Sharmila pointed out that school dropouts are likely to increase due to these factors unless steps are taken. “The focus needs to be on enrolment and retention of children in schools, with special focus on the children of migrant workers who have gone back to native places. We need to question how to make digital education more inclusive. And we have to understand that this [pandemic] is a major life event for them, and need to give them the space to articulate this experience, to give it perspective and chronicle it in their own language as their voice in the time to come,” Sharmila said.
The closure of schools has also impacted nutrition for some children. Sumitra Mishra, a panellist, pointed out that it has also resulted in the ceasing of mid-day meals – the one hot meal that children were getting in the day at schools.

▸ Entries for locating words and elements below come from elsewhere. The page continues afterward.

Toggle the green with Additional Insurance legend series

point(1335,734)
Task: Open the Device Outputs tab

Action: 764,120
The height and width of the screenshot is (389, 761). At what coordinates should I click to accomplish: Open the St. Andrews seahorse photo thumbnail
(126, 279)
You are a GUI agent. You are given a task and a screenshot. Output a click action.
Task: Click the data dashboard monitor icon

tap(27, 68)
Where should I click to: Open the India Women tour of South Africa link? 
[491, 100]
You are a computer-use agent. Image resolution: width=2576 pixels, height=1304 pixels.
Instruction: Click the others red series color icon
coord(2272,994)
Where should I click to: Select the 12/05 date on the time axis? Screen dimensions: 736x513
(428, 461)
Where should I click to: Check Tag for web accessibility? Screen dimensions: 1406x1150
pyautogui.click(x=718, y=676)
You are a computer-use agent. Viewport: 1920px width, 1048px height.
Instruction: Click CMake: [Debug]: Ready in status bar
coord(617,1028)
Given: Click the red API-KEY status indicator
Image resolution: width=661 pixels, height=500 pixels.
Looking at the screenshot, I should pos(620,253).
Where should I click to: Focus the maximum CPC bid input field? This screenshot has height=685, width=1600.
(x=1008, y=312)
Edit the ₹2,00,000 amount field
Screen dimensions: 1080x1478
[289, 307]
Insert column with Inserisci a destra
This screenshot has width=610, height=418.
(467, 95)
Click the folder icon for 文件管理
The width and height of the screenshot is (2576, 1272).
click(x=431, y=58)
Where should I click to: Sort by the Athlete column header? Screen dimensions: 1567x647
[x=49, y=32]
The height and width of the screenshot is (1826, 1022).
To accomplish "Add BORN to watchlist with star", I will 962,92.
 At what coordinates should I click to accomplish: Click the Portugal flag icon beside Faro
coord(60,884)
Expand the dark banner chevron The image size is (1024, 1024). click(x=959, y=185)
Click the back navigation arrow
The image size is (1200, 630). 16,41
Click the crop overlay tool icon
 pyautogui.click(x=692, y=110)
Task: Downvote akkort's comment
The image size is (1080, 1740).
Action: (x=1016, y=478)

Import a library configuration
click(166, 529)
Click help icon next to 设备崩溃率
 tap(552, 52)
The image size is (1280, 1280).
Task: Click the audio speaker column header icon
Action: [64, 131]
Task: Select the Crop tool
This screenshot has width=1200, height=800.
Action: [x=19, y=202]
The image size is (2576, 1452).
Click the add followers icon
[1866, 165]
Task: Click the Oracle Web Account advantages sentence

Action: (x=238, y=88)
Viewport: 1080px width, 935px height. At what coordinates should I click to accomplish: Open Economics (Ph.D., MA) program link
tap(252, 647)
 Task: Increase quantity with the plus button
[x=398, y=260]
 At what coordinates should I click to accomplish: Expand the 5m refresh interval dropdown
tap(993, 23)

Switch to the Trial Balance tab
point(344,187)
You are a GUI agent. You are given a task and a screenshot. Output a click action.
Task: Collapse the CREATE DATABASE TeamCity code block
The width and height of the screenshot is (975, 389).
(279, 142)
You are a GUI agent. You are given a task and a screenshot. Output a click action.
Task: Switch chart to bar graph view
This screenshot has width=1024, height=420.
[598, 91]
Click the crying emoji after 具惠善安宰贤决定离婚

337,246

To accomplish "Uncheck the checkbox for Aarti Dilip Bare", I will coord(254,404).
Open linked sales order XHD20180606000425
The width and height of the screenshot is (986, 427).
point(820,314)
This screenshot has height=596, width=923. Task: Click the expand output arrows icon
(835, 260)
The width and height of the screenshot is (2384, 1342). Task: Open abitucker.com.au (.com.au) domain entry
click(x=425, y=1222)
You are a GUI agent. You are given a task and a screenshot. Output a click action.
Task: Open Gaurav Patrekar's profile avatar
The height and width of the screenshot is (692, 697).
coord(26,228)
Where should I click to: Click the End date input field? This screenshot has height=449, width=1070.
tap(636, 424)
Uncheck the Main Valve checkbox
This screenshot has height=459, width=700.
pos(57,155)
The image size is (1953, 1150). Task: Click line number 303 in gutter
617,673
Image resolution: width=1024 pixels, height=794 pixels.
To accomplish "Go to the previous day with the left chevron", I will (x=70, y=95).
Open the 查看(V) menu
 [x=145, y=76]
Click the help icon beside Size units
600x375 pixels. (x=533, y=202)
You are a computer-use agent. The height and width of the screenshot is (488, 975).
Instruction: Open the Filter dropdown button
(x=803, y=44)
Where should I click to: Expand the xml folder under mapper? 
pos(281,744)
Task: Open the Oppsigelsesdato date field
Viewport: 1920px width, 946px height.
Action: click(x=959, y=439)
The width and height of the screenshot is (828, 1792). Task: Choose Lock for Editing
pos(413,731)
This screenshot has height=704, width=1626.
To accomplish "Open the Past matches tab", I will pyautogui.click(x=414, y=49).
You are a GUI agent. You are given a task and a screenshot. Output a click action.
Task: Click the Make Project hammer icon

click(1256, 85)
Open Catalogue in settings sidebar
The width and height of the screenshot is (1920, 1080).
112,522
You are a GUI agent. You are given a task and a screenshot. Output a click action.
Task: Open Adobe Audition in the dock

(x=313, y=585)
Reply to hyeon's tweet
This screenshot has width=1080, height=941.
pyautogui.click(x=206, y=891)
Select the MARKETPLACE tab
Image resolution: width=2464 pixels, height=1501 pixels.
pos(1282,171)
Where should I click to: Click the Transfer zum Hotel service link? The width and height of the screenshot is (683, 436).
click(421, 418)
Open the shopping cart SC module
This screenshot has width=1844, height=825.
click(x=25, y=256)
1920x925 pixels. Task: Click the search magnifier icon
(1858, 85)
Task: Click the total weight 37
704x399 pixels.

To address the far-reaching impact on children’s nutrition due to the pandemic, Sumitra said that the policy brief recommends that that we need to “urgently restart mid-day meal schemes, that include all children in the vicinity, not just those enrolled in the school.” She added that Integrated Child Development Services (ICDS) under the Women and Child Development Ministry should be declared essential service and restart growth monitoring, immunisation and regular and sufficient quantities of supplementary nutrition, especially for pregnant and lactating mothers, and children below three years of age, and cooked meals for all children.
“It must come with adequate training and support for ICDS workers to maintain [COVID-19] safety protocols,” Sumitra added.
There have been several concerns raised about a possible rise in child abuse and exploitation due to lockdown measures, and children being unable to go to other safe spaces. Bharti Ali, co-founder of HAQ Centre for Child Rights, pointed out that when we think of protecting children from abuse and violence, we also need to think of children in need of care and protection as well as children in conflict with law.
Panellists said that in some cases, the pandemic has resulted in extended institutionalisation for some children, while in others, children have been released without preparation or explanation from the shelters, and without ensuring that they are safe and can be cared for in their homes.
One of the recommendations, Bharti said, is also to ensure that child care institutions in the future have quarantine centres to receive and quarantine new children and then allow them to mingle with others.
The brief states a host of measures – from educating and building forums for parents, caregivers and children, to strengthening existing reporting measures like Childline 1098 and police helplines, and making online reporting mechanisms child-friendly. “Information about the reporting system and recourse available for violence against children should be publicised on various mediums such as TV, radio, newspapers and social media", the policy brief adds.
The panellists also talked about the need to protect and reach out to vulnerable groups of children like those with disability and transgender children. There is a need to implement all of the above measures in a decentralised manner, right from the gram panchayat level.
They also focused on the need for data on how COVID-19 is impacting different aspects of children’s lives. Justice Lokur stressed on the need for the government to collate this data and make it public so that civil society can work with it, and come up with appropriate recommendations.